İşte bileziğin içerisine kazınmış bu sözler, basit bir hikâyeye ev sahipliği tarihte asla yapamayacağı için Kudüs Kubbetu’s-Sahra’ da kazılar ilan edildi. Ve bu kazının diğer bir ismi ise Şarlman kazısı oldu, takı buluntusundan sonra Kudüs’ün kızıl kumları içerisinde ki kadim topraklara gömülen Kudüs Sarayı ortaya çıkarılıp dünya mirasına katıldı, sonrasında ise bu sarayın çeşitli dinlere ev sahipliği yapması ise ilgiyi yalnızca daha da arttırdı. Çünkü burada, buranın Kudüs’ün gizeminde din çekişmelerinin ortasına düşen muhteşem bir aşk hikâyesi yatıyordu.

“ Turist kabilesinin aralarında konuştuğu konuyu duydun mu?

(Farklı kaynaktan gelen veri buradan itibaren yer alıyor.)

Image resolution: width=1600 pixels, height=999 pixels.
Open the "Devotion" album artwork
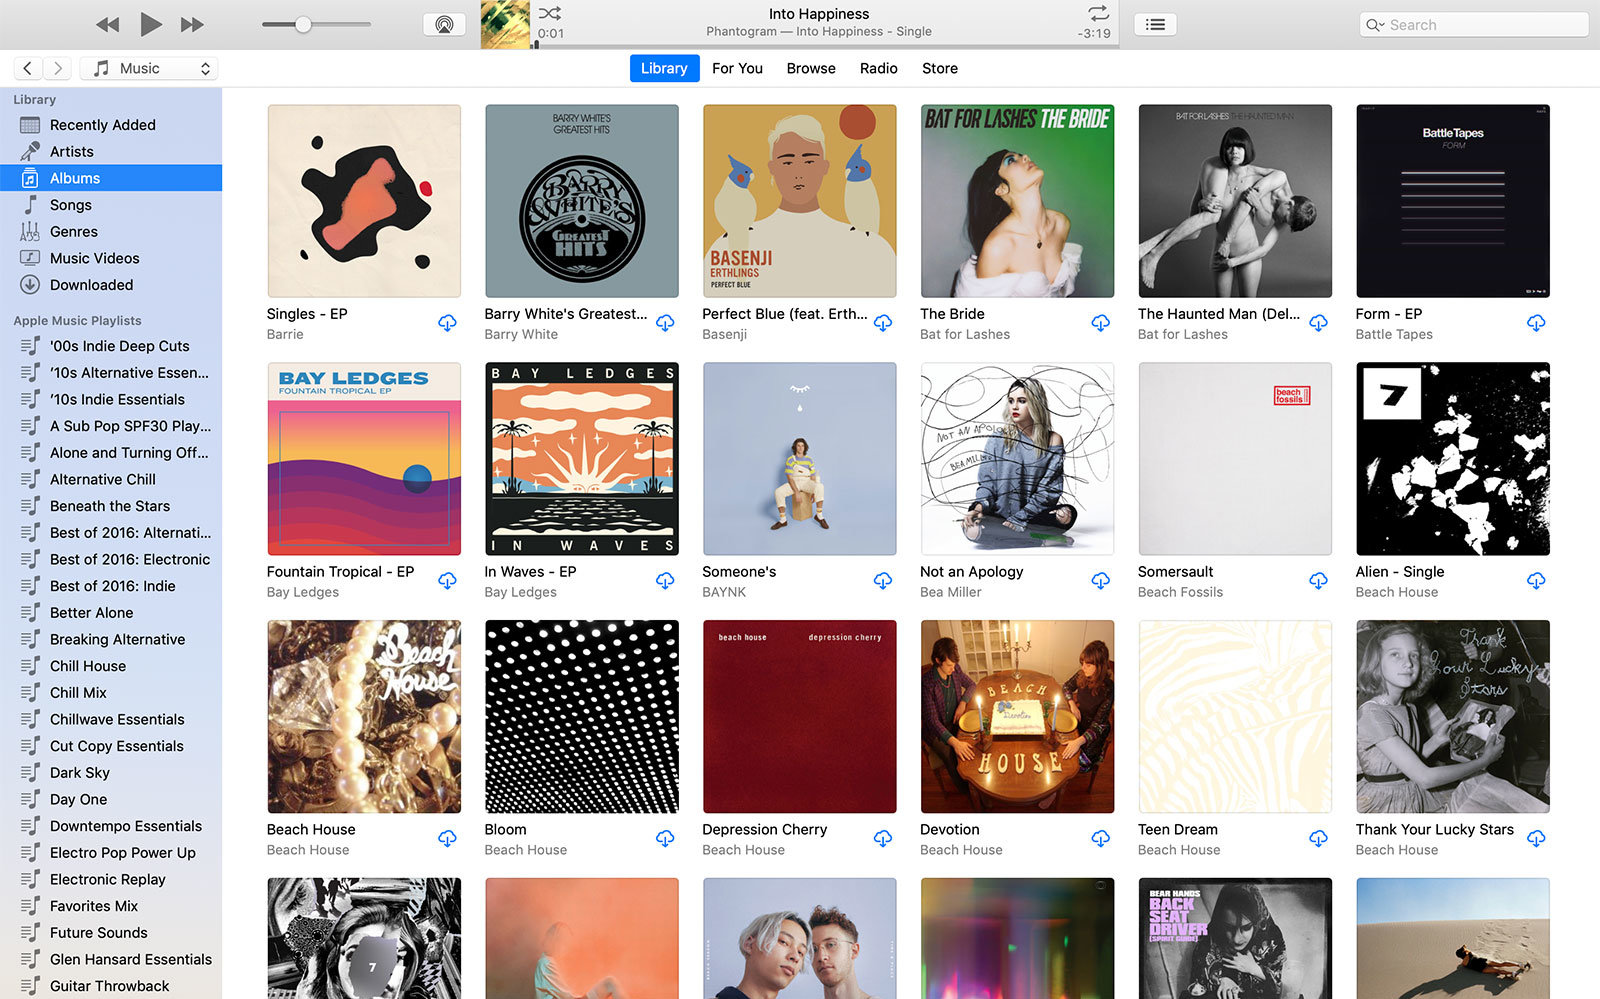[1017, 716]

Ünlü Amerikalı film yönetmeni Tim Burton Şarlman kazısını film yapıyormuş. Çekimleri bir kaç gün önce başlamış, çok heyecanlı değil mi? “

Turistlerin sıcaktan bayılmak üzere olan bedenleri sonunda bunca saattir bekledikleri deve, çöl gezisine kavuştular. Birbirinden farklı kültür ve dile sahip olan kabile, develerin turistlerin sırtına binmesi için dört bacak üstlerine kırdıkları dizleri titriyor, sırtında ki tümseklere asılan süslü zilli heybeleri yere eğildikçe şıngırdayarak ta buraya kadar duyuluyordu.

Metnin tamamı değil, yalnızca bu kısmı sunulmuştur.